# [Assignment]
Continue the introduction to PROSITE below from the point after its final sentence on using protein signatures to assign new sequences to families.

# [Excerpted text]
<<<<

Introduction to PROSITE

"PROSITE is a database of protein families and domains. It consists of biologically significant sites, patterns and profiles that help to reliably identify to which known protein family (if any) a new sequence belongs."

Click here to go to PROSITE website.

"PROSITE is a database of protein families and domains. It is based on the observation that, while there is a huge number of different proteins, most of them can be grouped, on the basis of similarities in their sequences, into a limited number of families. Proteins or protein domains belonging to a particular family generally share functional attributes and are derived from a common ancestor."

"It is apparent, when studying protein sequence families, that some regions have been better conserved than others during evolution. These regions are generally important for the function of a protein and/or for the maintenance of its three- dimensional structure. By analyzing the constant and variable properties of such groups of similar sequences, it is possible to derive a signature for a protein family or domain, which distinguishes its members from all other unrelated proteins. A pertinent analogy is the use of fingerprints by the police for identification purposes. A fingerprint is generally sufficient to identify a given individual. Similarly, a protein signature can be used to assign a newly sequenced protein to a specific family of proteins and thus to formulate hypotheses about its function."

>>>>

# [Data extract]
<<<<

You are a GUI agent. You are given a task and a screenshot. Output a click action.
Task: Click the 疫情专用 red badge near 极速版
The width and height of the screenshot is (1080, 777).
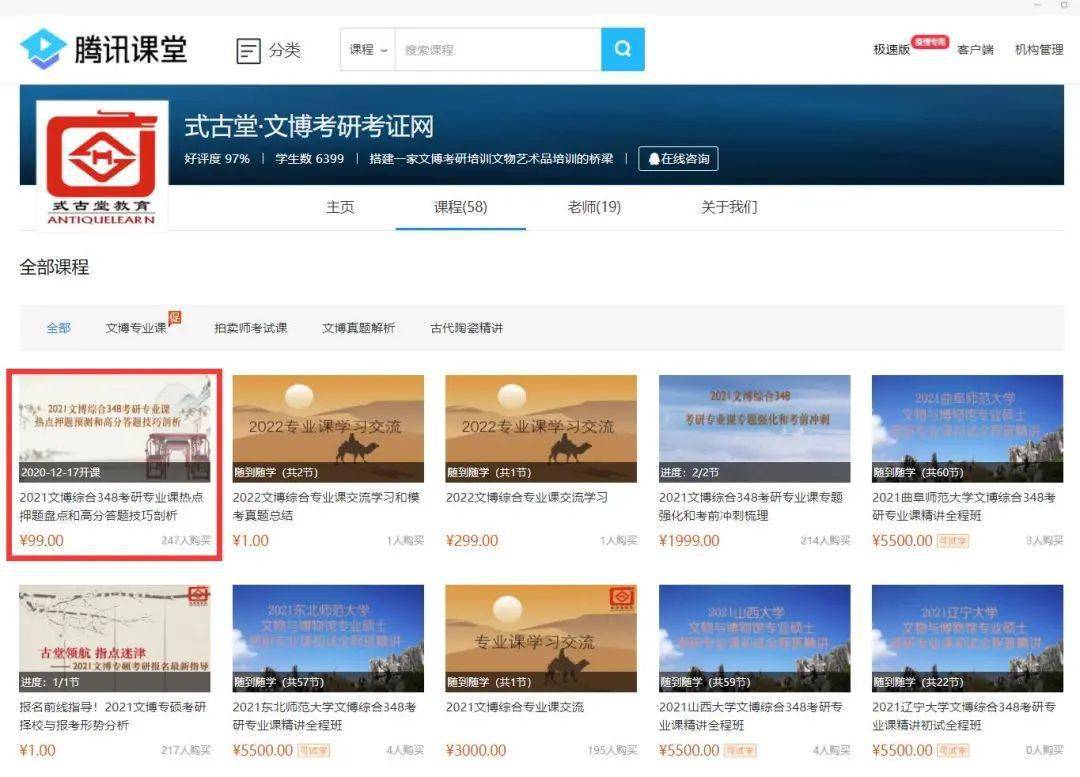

>>>>

# [Exercise output]
"PROSITE currently contains patterns and profiles specific for more than a thousand protein families or domains. Each of these signatures comes with documentation providing background information on the structure and function of these proteins."
- - - - - - - - - - - - - - - - - - - - - - - -
Here are three files you will work with during this and the next two lessons:

BROKEN LINKS: FILES TOO LARGE FOR LOCAL STORAGE!

PROSITE DOCUMENTATION (prosite.hlp)
PROSITE DATA (prosite.dat)
PROSITE LIST OF DOCUMENT ENTRIES (prosite.lis)

Actually, you will only work with the data file, but the other files have been included for your information.

Here is a little script which will list only the ID lines form the prosite.dat file.

Perl script to list only IDs

ASSIGNMENT:
You will modify the sample script so that the ID line AND AC line are printed out for each record. Print both of these lines on a single line with the ID and AC stripped off and a comma between the two.